### Your goal
Output exactly the lines from the one with "Click the Insert image icon" to the close of the records below, first and last included.

Records from a collection:

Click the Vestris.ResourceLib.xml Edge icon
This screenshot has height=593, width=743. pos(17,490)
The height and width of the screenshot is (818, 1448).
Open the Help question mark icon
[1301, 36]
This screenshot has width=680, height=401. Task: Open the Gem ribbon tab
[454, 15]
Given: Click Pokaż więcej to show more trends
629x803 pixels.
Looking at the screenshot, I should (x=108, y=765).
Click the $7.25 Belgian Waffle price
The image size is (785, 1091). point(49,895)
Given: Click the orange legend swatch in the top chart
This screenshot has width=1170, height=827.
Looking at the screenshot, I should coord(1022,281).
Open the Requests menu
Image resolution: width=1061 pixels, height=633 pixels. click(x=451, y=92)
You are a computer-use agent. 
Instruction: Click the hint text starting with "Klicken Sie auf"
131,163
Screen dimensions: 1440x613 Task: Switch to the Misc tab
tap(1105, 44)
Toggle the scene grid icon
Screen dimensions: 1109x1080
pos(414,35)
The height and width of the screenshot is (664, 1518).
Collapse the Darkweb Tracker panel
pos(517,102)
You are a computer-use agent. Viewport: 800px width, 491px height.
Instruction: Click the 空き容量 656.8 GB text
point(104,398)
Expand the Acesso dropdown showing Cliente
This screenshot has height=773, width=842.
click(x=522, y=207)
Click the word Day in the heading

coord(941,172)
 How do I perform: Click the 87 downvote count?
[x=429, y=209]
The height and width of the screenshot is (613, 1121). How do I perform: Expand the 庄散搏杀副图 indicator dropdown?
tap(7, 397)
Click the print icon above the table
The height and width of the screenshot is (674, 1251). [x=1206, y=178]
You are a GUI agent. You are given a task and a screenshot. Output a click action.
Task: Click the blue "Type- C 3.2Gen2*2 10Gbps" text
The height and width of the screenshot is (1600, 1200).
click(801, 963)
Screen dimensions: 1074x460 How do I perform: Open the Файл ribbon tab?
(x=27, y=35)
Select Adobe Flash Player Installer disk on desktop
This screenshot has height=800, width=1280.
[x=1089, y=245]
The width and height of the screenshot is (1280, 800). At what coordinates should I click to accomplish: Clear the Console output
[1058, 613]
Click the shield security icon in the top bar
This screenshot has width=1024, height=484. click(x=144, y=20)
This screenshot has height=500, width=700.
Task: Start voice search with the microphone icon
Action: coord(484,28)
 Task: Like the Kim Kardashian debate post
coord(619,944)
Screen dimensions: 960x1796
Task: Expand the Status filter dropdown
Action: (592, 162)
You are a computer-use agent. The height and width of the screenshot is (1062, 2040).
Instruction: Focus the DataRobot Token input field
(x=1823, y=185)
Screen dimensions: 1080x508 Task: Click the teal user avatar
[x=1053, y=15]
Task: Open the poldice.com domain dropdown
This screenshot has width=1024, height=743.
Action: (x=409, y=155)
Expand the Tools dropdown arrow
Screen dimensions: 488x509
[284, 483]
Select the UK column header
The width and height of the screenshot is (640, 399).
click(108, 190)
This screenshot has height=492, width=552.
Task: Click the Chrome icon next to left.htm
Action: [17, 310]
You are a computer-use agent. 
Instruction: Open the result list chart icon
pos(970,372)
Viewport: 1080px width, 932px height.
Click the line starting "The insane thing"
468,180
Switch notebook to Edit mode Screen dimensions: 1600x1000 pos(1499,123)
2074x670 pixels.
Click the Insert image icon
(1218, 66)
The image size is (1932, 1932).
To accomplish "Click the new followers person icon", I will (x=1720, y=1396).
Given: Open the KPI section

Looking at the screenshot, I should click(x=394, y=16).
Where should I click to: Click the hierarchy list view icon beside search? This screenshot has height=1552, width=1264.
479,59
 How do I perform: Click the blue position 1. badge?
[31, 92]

### Solution to this task
Click the Insert image icon
(1218, 66)
The image size is (1932, 1932).
To accomplish "Click the new followers person icon", I will (x=1720, y=1396).
Given: Open the KPI section

Looking at the screenshot, I should click(x=394, y=16).
Where should I click to: Click the hierarchy list view icon beside search? This screenshot has height=1552, width=1264.
479,59
 How do I perform: Click the blue position 1. badge?
[31, 92]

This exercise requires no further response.